Military service had Friesen put his dream on hold. He started racing at age 22 – at a time most racers were starting in their teen years.

“I worked hard all day at my job and worked hard all night on my car – I had a lot of catching up to do,” he said.

He became so obsessed with racing that he worked long hours in the winter months, shortened his hours in the spring, and took the entire summer off – just to race.

“I even went to work in Saudi Arabia one winter to earn enough money to build my last race car,” he said. “That’s how much having a winning race car meant to me.”

His bright orange Chevrolet Vega stock car couldn’t be missed on the Merced quarter-mile.

“I won a few races, finished second in some big races, but always had a lot of fun,” Friesen said.

Now 67, Friesen raced with the legends he will swap stories with on Sunday night. People like Gary “The Kid” Rocha.

Rocha, 66, was the youngest of a dust-covered, hardscrabble group of drivers who tried to outsmart their opponents with cunning strategies.

Just a teenager, Rocha helped another legend – Rod Poor – build cars in his modest Merced garage. Poor, in turn, built Rocha a 1956 Chevrolet stock car to race at Merced Speedway.

“Rod taught me a lot. A teenager hanging out in a stock car garage sure learns fast,” Rocha said.

Poor was hard to beat in his day. Rocha raced against Dennis Moomjean and Vic Irvan using tricks he picked up while being mentored by Poor.

“I was a rookie, and Rod told me, ‘Take Moomjean in a car length deeper when you go into the turns,’” Rocha recalled. “I put him in the ‘marbles’ (outside edge of the track surface) and passed him.”

Two weeks later, Rocha tried the same move on his teacher.

“Rod slammed on his brakes, dropped under me and took me out to the marbles,” Rocha said. “He said, ‘That will teach you to use the tricks I taught you on me,’” Rocha said.

Poor took Rocha to racing’s premier events as he moved up to NASCAR and traveled to Oregon and Washington.

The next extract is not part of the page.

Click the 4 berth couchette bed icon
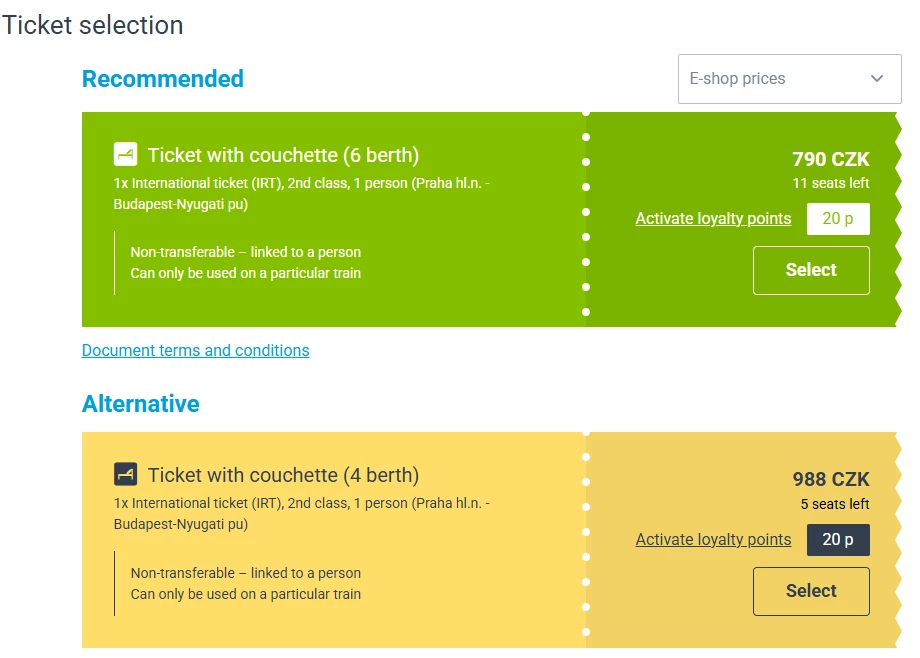The image size is (920, 658). click(125, 474)
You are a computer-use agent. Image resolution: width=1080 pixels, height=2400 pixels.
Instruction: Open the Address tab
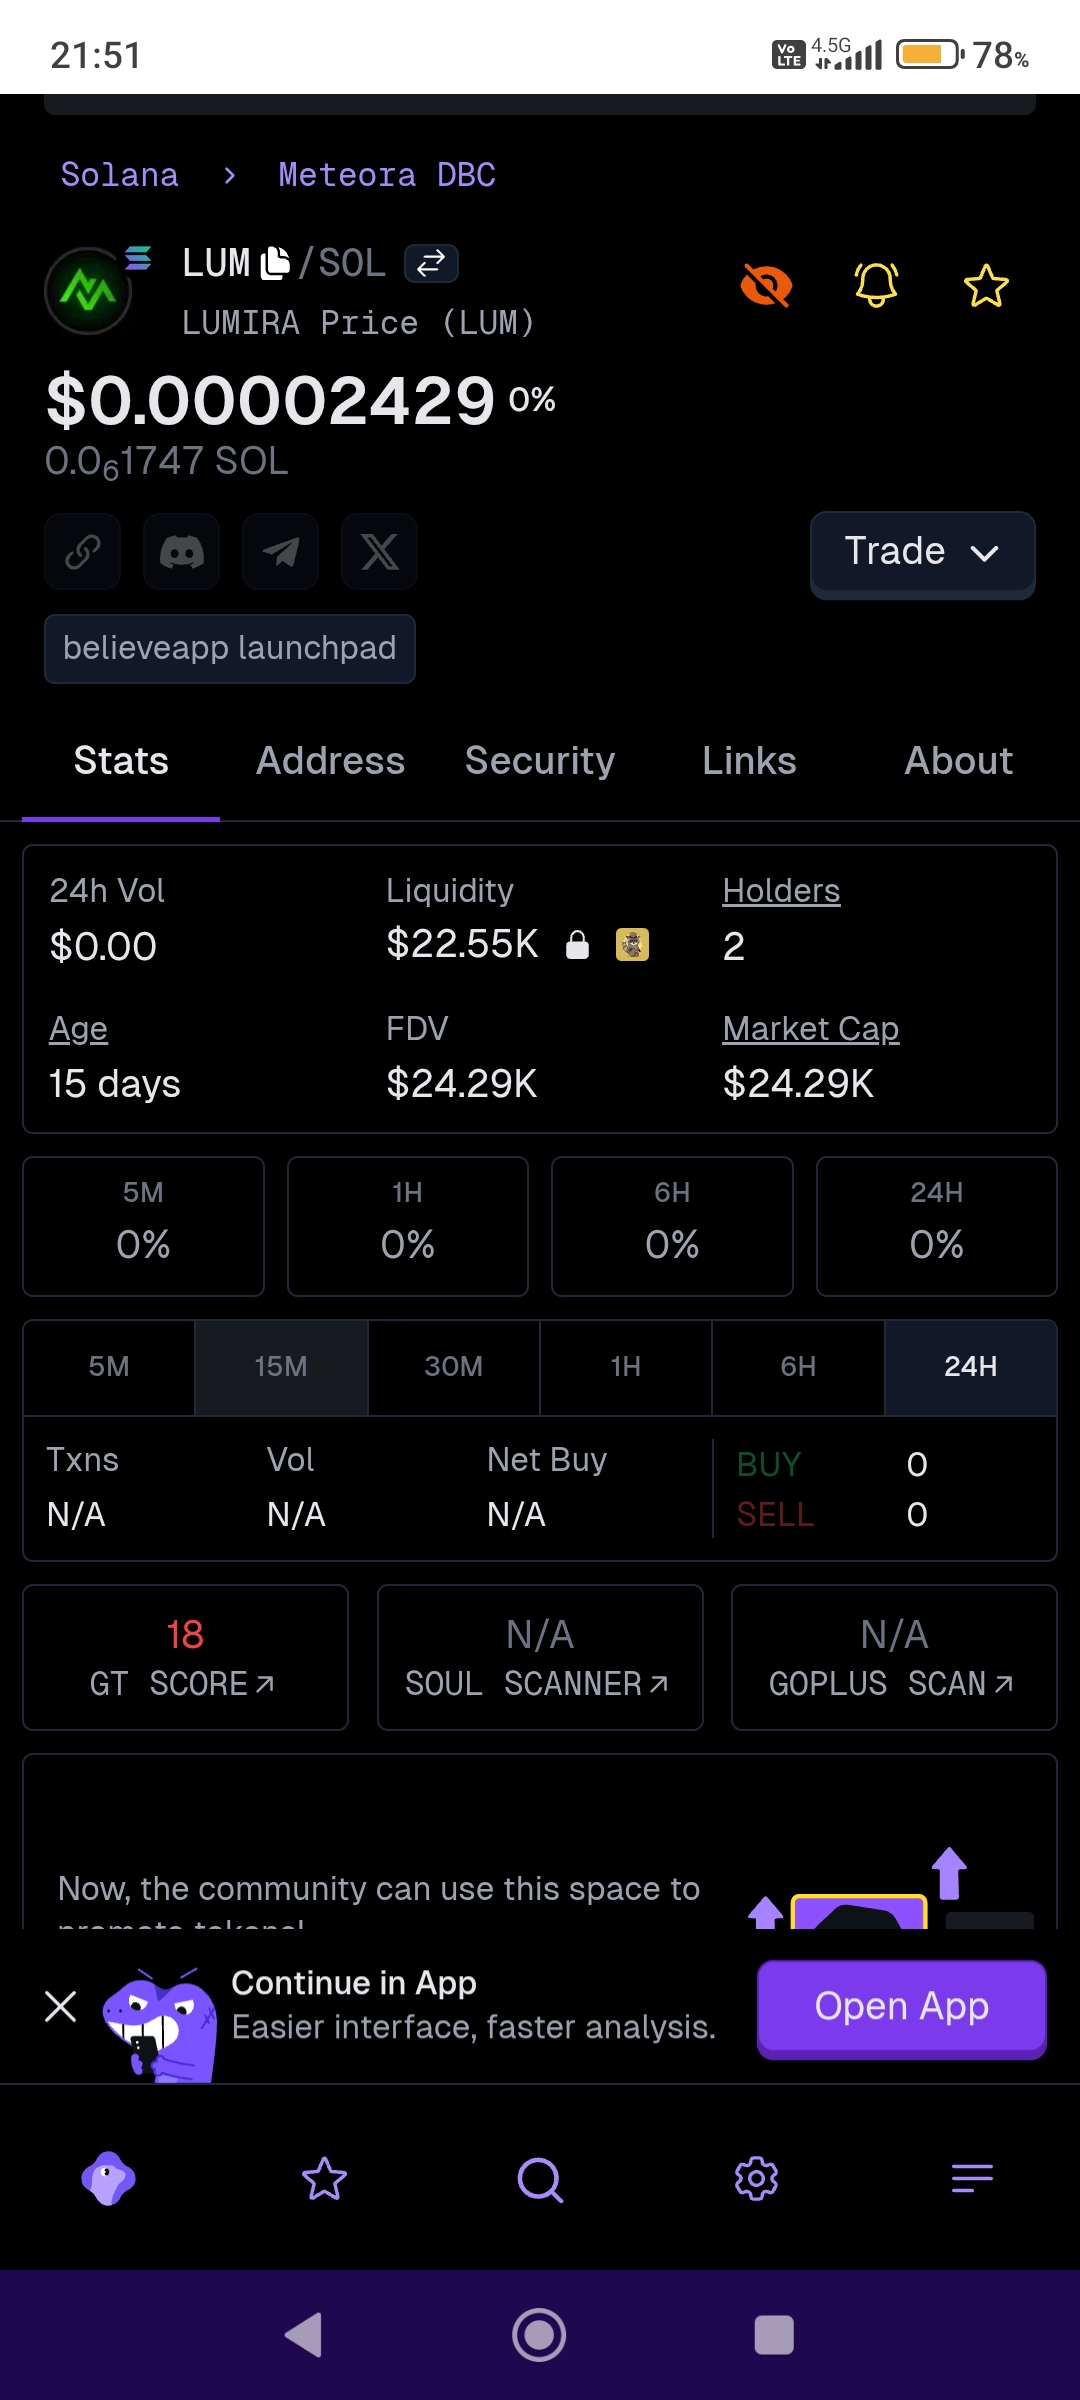(330, 761)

Poor, who lives in Oregon and works irrigating fertile green fields near Crater Lake, is still fond of his racing days.

“There are times I miss Merced – the people, the racing,” he said. “But those were different times then. Where I am now, I can’t get any closer to God.”

Rocha agrees that times have changed.

“We didn’t pick up a phone and order parts, we made them,” Rocha said. “We were chassis builders, body fabricators, engine builders.”

Rocha pointed out that the Krumm brothers of Merced were considered master inventors and innovators at the time.

“Rene Krumm experimented with building better suspension for race cars,” Rocha said. “He told me they drive the car hard into the first turn and ‘then we would know if what they built worked or not.’”

Rocha, who is retired, helps out at Shannon Pump Co. in Merced and helps his 13-year-old granddaughter, Jayden, with her go-kart racing endeavor.

Sunday at Merced Speedway – The “Legends of Merced” program will feature a full program of International Motor Contest Association (IMCA) Modified and SportMod racing; as well as the Valley Sportsman, Limited Late Model, Hobby Stock and Mini-Stock divisions.

Merced Speedway is located inside the Merced County Fairgrounds, 900 Martin Luther King Jr. Way in Merced. Admission is $12 for adults, $10 for senior citizens and $8 for children 6-12. A family four-pack of tickets admits two children and two adults for $32. The grandstand opens at 4:30 p.m.